5) Each student will have a brief virtual meeting scheduled with the judges. Please review the Oral Presentation section in the Project Criteria and Project Specifications links on the Anza website.
All elementary students in the Torrance Unified School District are invited and encouraged to submit a project for this year’s STEAM Fair. Grade levels are suggested as age-appropriate levels for projects, however, if a student would like to do a project that would be categorized as a higher grade-level than their own, they may do so. Students that submit a project form a category that is lower than their grade-level will not be judged.
Theme: “What do you wonder about?”
Purpose: To have students think critically about the world around them and be problem solvers
K/1st Grade - Collections (Focus: Science & Math)
Wonderings: What do I want to collect? What is the best way to organize my collection? Why is that the best way?
Sub questions-”How many different kinds of …(ex.leaves, legos, rocks, candy,etc )?
*Organize & Analyze (similarities, differences, more, less, etc)
2nd/3rd Grade – Models/Inventions (Focus: Science & Engineering)
Wonderings: What design/invention do I want to create and learn about? How does it work? What problem does this model solve? Why is it important?
4th/5th Grade - Scientific Problem Solving/Experimental Design (Focus: Science, Technology, Engineering, Art, Math)
Wondering: What have I always wondered about? What experiment can I create to learn more? How can I improve a design?
- Wondering - What is the problem you want to solve? Or what design do you want to improve? (Ex: erosion, pot-holes, earthquakes, landslide, etc)
- Claim- Using the evidence of what I’ve observed and reasoning, how can I solve this problem?
- Materials & Procedure
- Evidence (& Analysis - Did the design work?

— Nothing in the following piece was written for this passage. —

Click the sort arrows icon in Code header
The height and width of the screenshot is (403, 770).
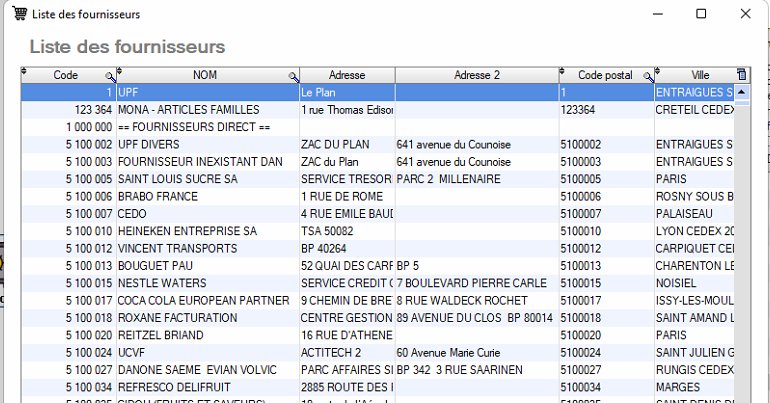25,72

Why/Why not?)
- Scientific Reasoning
- Next steps: What can I do to make it better?
For all projects:
- Never use or mix any chemicals or hazardous materials
- Always wear goggles with activities that could harm your eyes
- Do not use live animals
- Avoid using sharp objects
- Do not use an open flame to conduct experiments
- Avoid using AC current electricity
- IF electricity or heat is needed, adult approval and supervision is required
- Do not display items that require tasting, touching or inhaling
- Project display should be free of objects easily broken
- Always use common sense-Safety First
Topics that are allowed and not allowed:
➔ Animals (decide on which animals might be allowed for investigations)

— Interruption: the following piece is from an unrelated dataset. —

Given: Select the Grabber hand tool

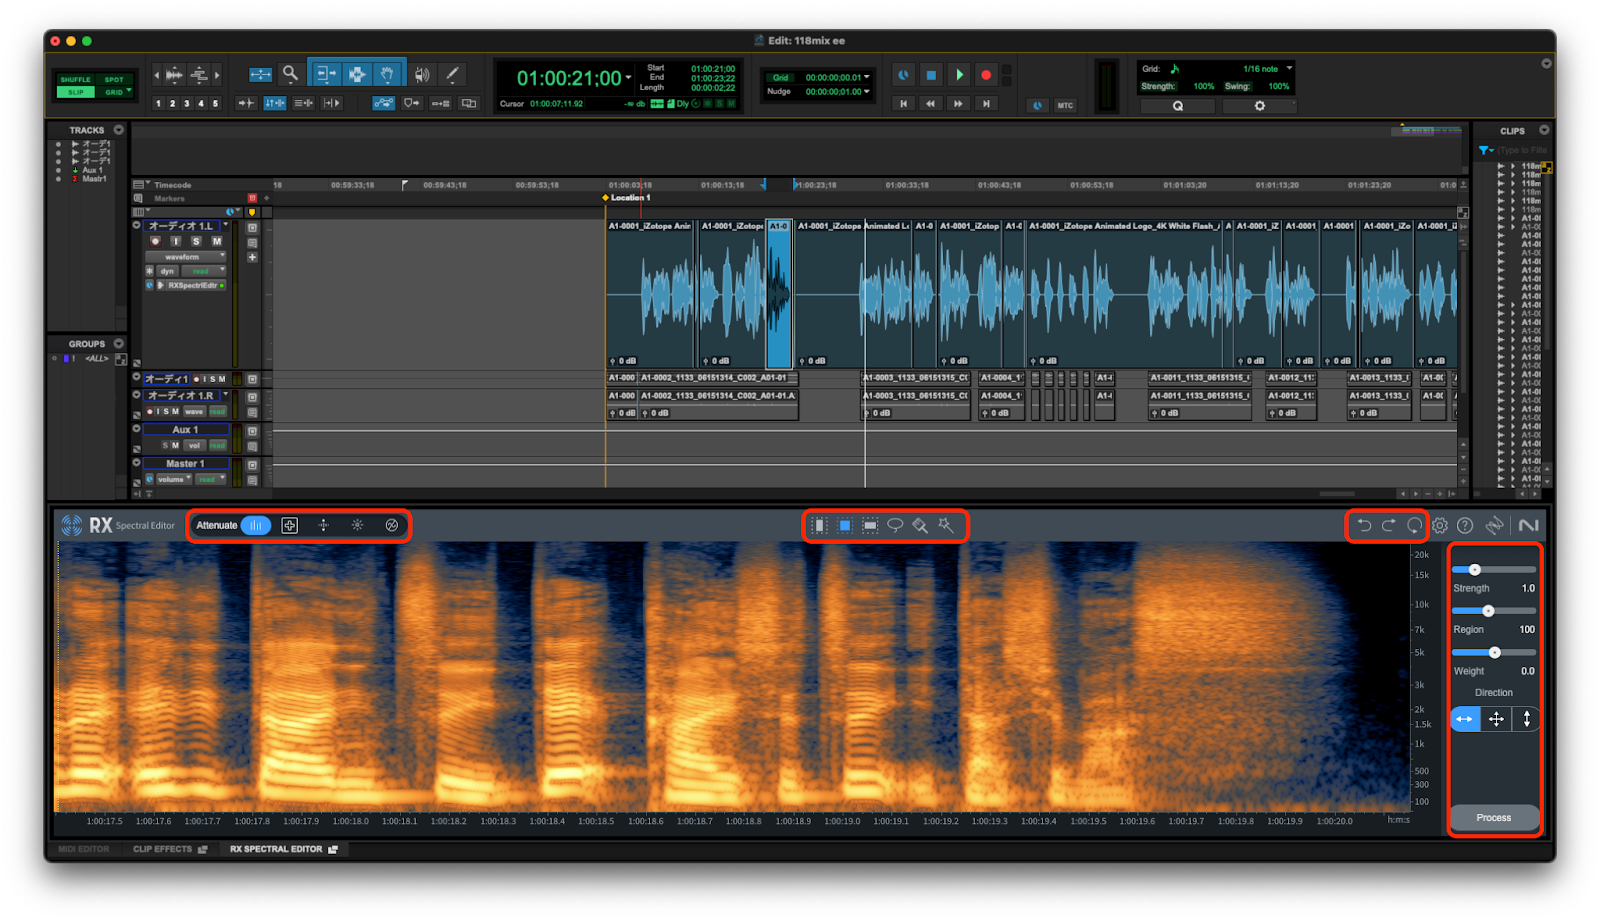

- Usually insects and lower species are not of too much concern, vertebrates are usually off limits
- Behavioral experiments can be allowed as long as no harm (physical or psychological) comes to the animal
- There is a difference between experimenting with animals and observing their behaviors in their natural environment. The latter is usually considered to be o.k. for steam fairs.
- Non-toxic should be a general rule..
- Non-explosive; an exception may be model rockets under adult supervision. Obviously, no explosives of any kind can be at the fair presentation.
- Slightly corrosive chemicals (cleaners, mild acids and bases) can be used, but must be completely contained if brought in to show at the presentation.
- Heat is necessary in many investigations or engineering solutions (inventions). Once the temperature is going to get above 50o C (or 120* F) adult supervision should be brought in. Most children don’t realize that even low temperature devices can build up heat energy over time and cause harm.
- Open flames should be avoided. They can only be used under adult supervision with proper safety gear, and cannot be used in the presentation, ever.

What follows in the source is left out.